> _Work item_: All entries below are to be set down again, identical to the source.

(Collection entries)
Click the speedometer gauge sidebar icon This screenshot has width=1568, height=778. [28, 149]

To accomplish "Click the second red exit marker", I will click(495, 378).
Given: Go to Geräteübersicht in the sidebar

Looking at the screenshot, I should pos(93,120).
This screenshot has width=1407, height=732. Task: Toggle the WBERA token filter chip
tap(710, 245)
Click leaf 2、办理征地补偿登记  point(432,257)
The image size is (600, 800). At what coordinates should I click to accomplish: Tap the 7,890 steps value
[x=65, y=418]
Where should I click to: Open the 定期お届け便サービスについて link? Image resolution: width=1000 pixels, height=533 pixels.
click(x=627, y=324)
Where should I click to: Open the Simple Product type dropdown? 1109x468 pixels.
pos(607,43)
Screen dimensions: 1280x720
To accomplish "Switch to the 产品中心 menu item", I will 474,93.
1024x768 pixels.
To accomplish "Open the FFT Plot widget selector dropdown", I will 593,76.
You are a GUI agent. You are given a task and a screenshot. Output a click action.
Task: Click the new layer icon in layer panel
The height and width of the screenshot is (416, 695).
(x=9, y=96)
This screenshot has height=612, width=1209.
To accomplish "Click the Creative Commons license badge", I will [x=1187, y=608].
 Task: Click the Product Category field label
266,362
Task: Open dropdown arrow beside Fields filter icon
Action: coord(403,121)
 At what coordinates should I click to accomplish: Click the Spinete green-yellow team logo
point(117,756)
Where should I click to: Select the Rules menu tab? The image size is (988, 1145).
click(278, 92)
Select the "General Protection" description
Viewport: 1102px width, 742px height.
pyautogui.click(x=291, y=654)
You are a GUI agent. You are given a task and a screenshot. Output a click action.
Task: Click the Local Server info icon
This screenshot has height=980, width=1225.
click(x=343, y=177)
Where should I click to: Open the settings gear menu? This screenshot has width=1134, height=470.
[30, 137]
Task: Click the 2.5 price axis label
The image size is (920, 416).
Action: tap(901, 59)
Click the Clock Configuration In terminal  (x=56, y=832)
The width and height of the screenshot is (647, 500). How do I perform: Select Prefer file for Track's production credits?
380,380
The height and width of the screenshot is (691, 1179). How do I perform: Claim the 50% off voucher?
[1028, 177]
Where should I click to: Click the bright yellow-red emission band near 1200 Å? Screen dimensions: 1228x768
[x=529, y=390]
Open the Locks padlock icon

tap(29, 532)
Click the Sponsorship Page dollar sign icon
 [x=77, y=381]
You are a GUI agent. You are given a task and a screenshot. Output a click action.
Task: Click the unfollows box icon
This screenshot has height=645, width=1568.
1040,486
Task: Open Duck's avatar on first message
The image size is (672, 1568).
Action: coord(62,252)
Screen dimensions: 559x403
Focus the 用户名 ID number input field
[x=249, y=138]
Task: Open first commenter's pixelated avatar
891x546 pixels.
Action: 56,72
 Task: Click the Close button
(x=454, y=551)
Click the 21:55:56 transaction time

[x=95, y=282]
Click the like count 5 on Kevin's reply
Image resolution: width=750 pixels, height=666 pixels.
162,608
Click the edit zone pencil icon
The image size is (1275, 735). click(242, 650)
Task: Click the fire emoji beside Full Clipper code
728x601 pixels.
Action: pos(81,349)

> _Exercise response_:
Click the speedometer gauge sidebar icon This screenshot has width=1568, height=778. [28, 149]

To accomplish "Click the second red exit marker", I will click(495, 378).
Given: Go to Geräteübersicht in the sidebar

Looking at the screenshot, I should pos(93,120).
This screenshot has width=1407, height=732. Task: Toggle the WBERA token filter chip
tap(710, 245)
Click leaf 2、办理征地补偿登记  point(432,257)
The image size is (600, 800). At what coordinates should I click to accomplish: Tap the 7,890 steps value
[x=65, y=418]
Where should I click to: Open the 定期お届け便サービスについて link? Image resolution: width=1000 pixels, height=533 pixels.
click(x=627, y=324)
Where should I click to: Open the Simple Product type dropdown? 1109x468 pixels.
pos(607,43)
Screen dimensions: 1280x720
To accomplish "Switch to the 产品中心 menu item", I will 474,93.
1024x768 pixels.
To accomplish "Open the FFT Plot widget selector dropdown", I will 593,76.
You are a GUI agent. You are given a task and a screenshot. Output a click action.
Task: Click the new layer icon in layer panel
The height and width of the screenshot is (416, 695).
(x=9, y=96)
This screenshot has height=612, width=1209.
To accomplish "Click the Creative Commons license badge", I will [x=1187, y=608].
 Task: Click the Product Category field label
266,362
Task: Open dropdown arrow beside Fields filter icon
Action: coord(403,121)
 At what coordinates should I click to accomplish: Click the Spinete green-yellow team logo
point(117,756)
Where should I click to: Select the Rules menu tab? The image size is (988, 1145).
click(278, 92)
Select the "General Protection" description
Viewport: 1102px width, 742px height.
pyautogui.click(x=291, y=654)
You are a GUI agent. You are given a task and a screenshot. Output a click action.
Task: Click the Local Server info icon
This screenshot has height=980, width=1225.
click(x=343, y=177)
Where should I click to: Open the settings gear menu? This screenshot has width=1134, height=470.
[30, 137]
Task: Click the 2.5 price axis label
The image size is (920, 416).
Action: tap(901, 59)
Click the Clock Configuration In terminal  (x=56, y=832)
The width and height of the screenshot is (647, 500). How do I perform: Select Prefer file for Track's production credits?
380,380
The height and width of the screenshot is (691, 1179). How do I perform: Claim the 50% off voucher?
[1028, 177]
Where should I click to: Click the bright yellow-red emission band near 1200 Å? Screen dimensions: 1228x768
[x=529, y=390]
Open the Locks padlock icon

tap(29, 532)
Click the Sponsorship Page dollar sign icon
 [x=77, y=381]
You are a GUI agent. You are given a task and a screenshot. Output a click action.
Task: Click the unfollows box icon
This screenshot has height=645, width=1568.
1040,486
Task: Open Duck's avatar on first message
The image size is (672, 1568).
Action: coord(62,252)
Screen dimensions: 559x403
Focus the 用户名 ID number input field
[x=249, y=138]
Task: Open first commenter's pixelated avatar
891x546 pixels.
Action: 56,72
 Task: Click the Close button
(x=454, y=551)
Click the 21:55:56 transaction time

[x=95, y=282]
Click the like count 5 on Kevin's reply
Image resolution: width=750 pixels, height=666 pixels.
162,608
Click the edit zone pencil icon
The image size is (1275, 735). click(242, 650)
Task: Click the fire emoji beside Full Clipper code
728x601 pixels.
Action: pos(81,349)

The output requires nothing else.